Records from a collection
===============

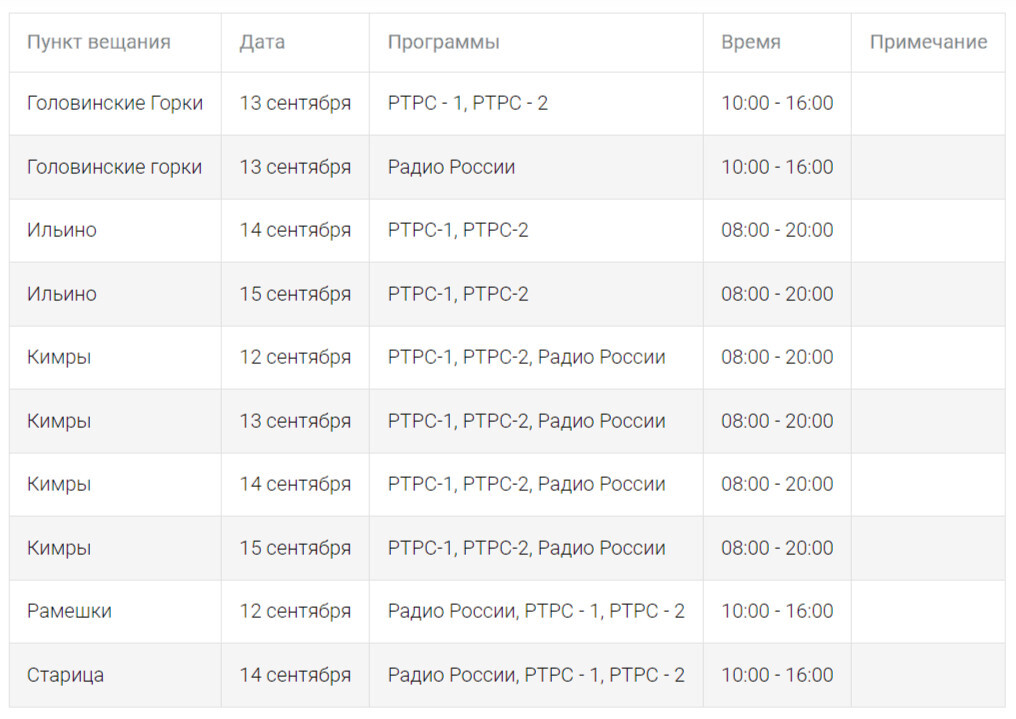Click the "Примечание" column header
The width and height of the screenshot is (1016, 719).
927,42
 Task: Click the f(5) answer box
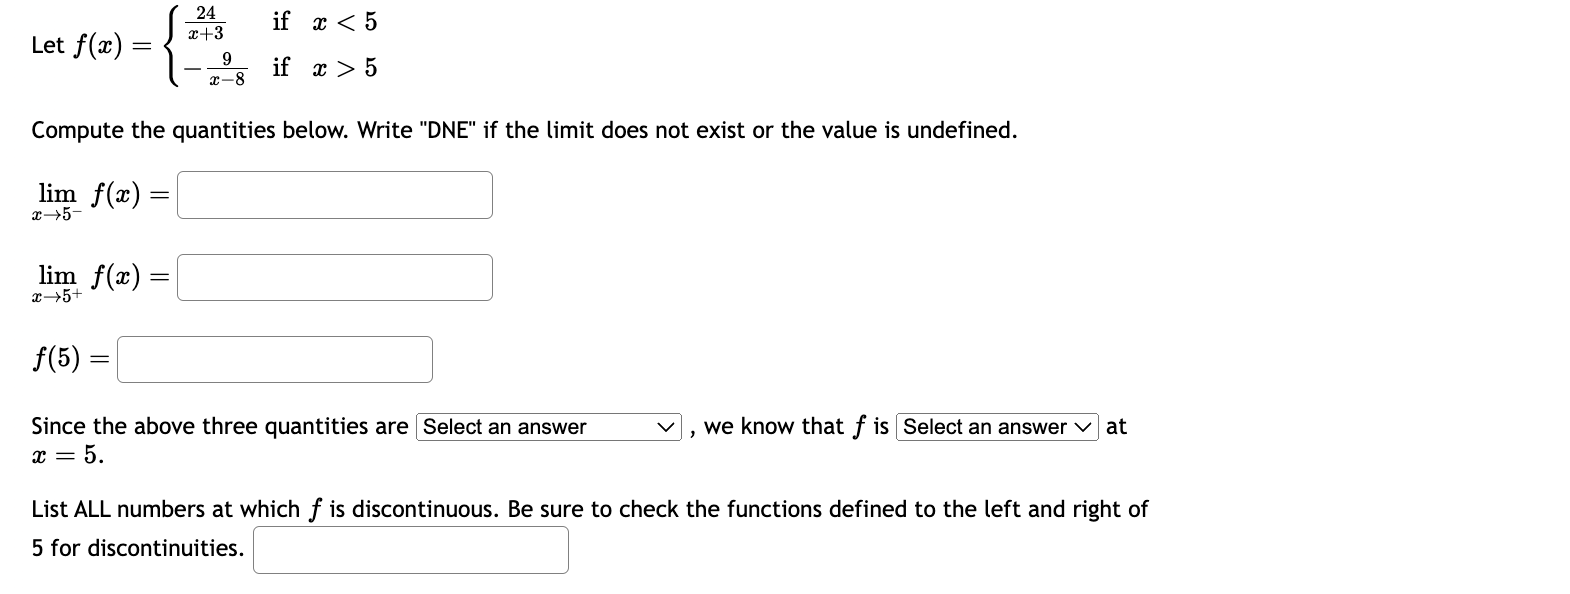tap(274, 358)

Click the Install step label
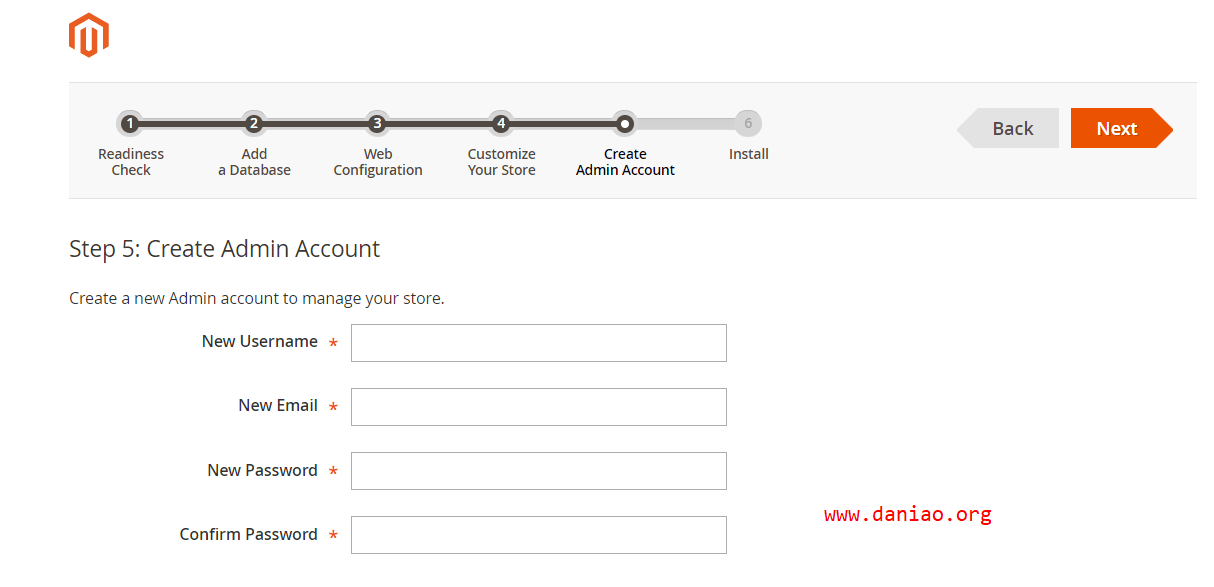coord(748,154)
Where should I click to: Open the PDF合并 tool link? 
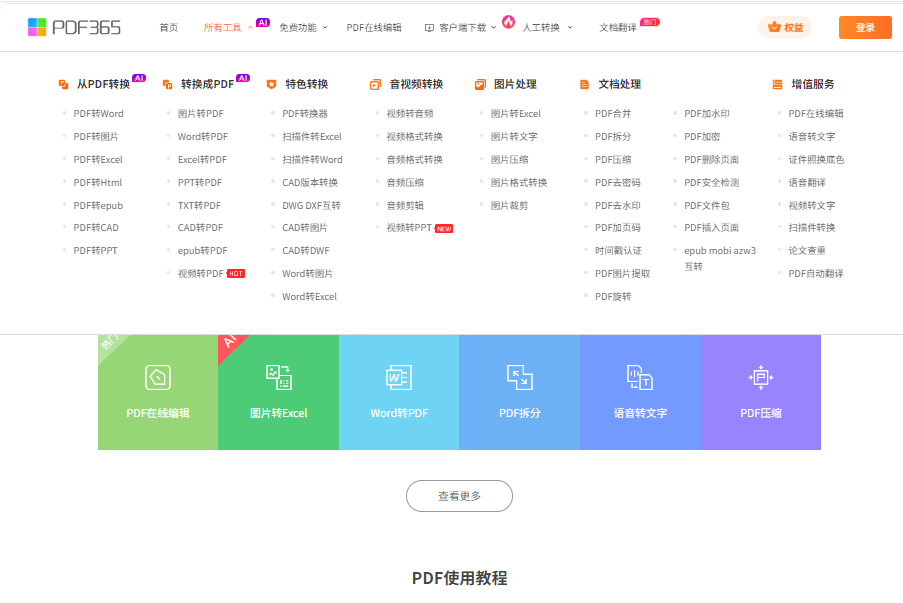pyautogui.click(x=613, y=114)
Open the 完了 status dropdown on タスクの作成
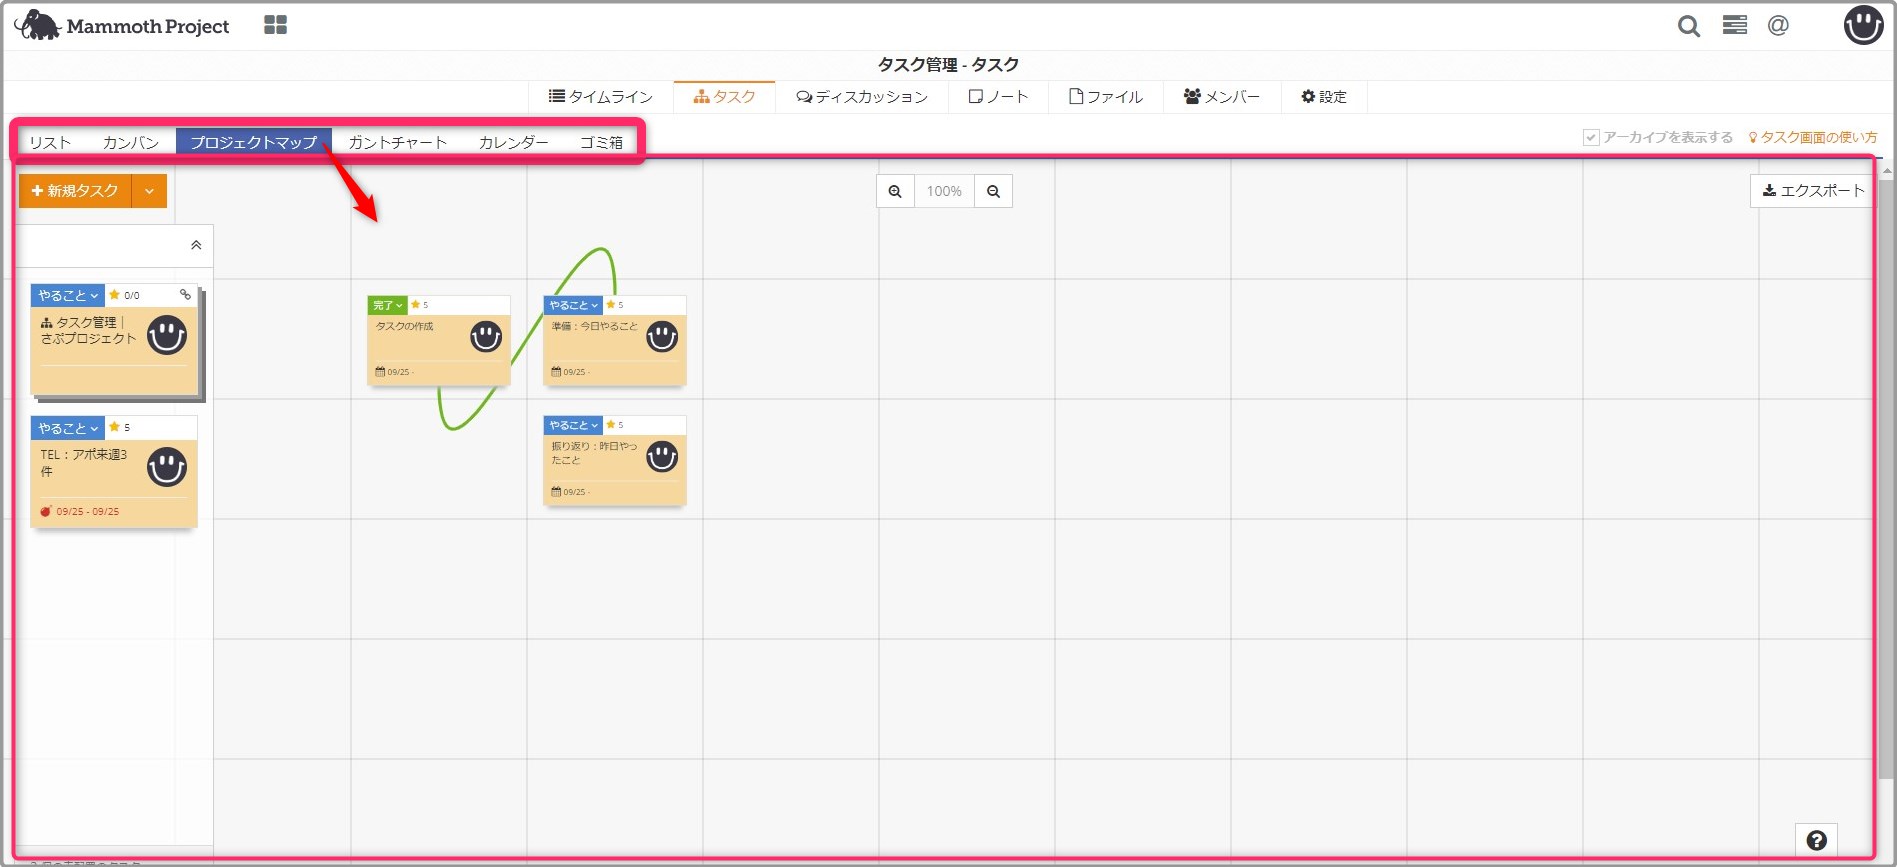The image size is (1897, 867). 388,305
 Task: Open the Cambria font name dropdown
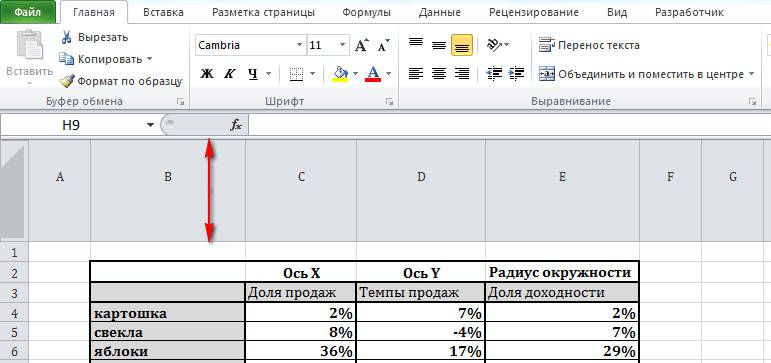click(x=299, y=45)
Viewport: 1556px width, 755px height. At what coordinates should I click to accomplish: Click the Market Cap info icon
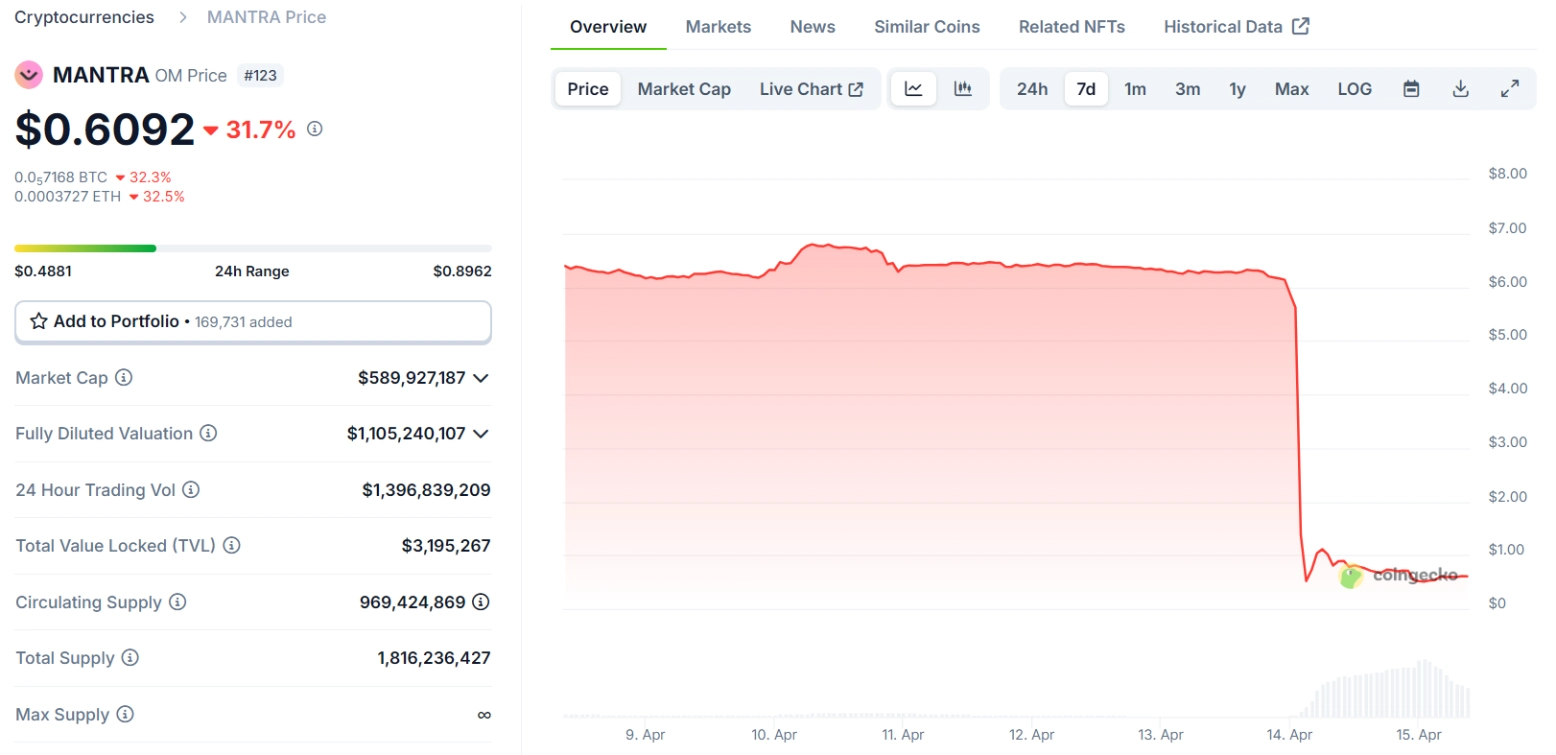click(x=124, y=378)
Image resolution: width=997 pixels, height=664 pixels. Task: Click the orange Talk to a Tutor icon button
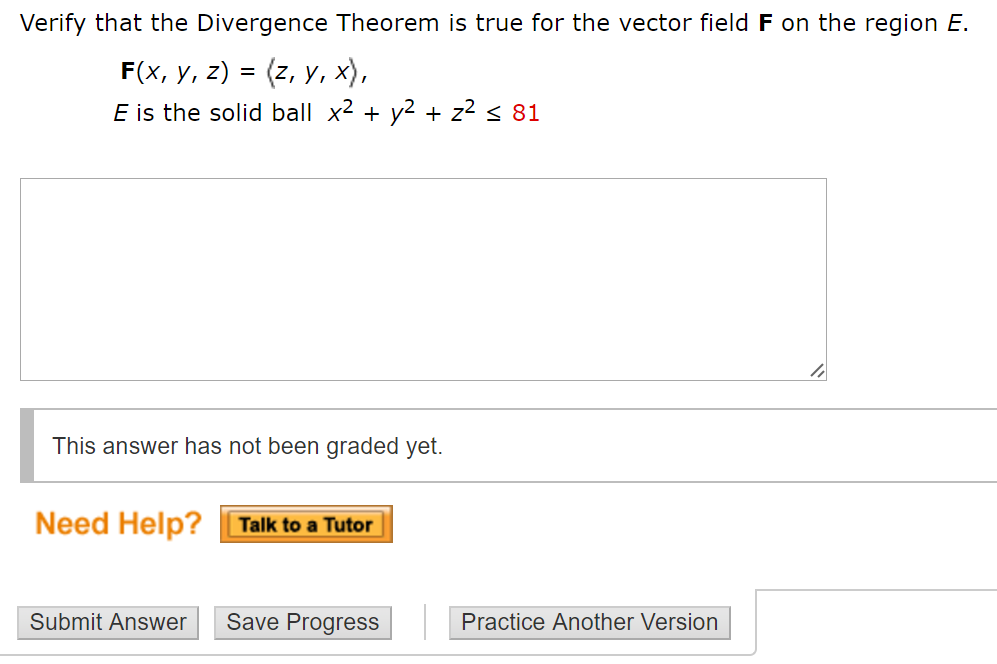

===============

Please reproduce the lines exactly from the one containing "Task: Click the f(5) answer box" through the last line of the data above, and keep the pictures out.

- Result for this exercise:
 Task: Click the f(5) answer box
tap(274, 358)

Click the Install step label
coord(748,154)
Where should I click to: Open the PDF合并 tool link? 
pyautogui.click(x=613, y=114)
Open the 完了 status dropdown on タスクの作成
The image size is (1897, 867). 388,305
 Task: Open the Cambria font name dropdown
click(x=299, y=45)
Viewport: 1556px width, 755px height. At what coordinates should I click to accomplish: Click the Market Cap info icon
click(x=124, y=378)
Image resolution: width=997 pixels, height=664 pixels. Task: Click the orange Talk to a Tutor icon button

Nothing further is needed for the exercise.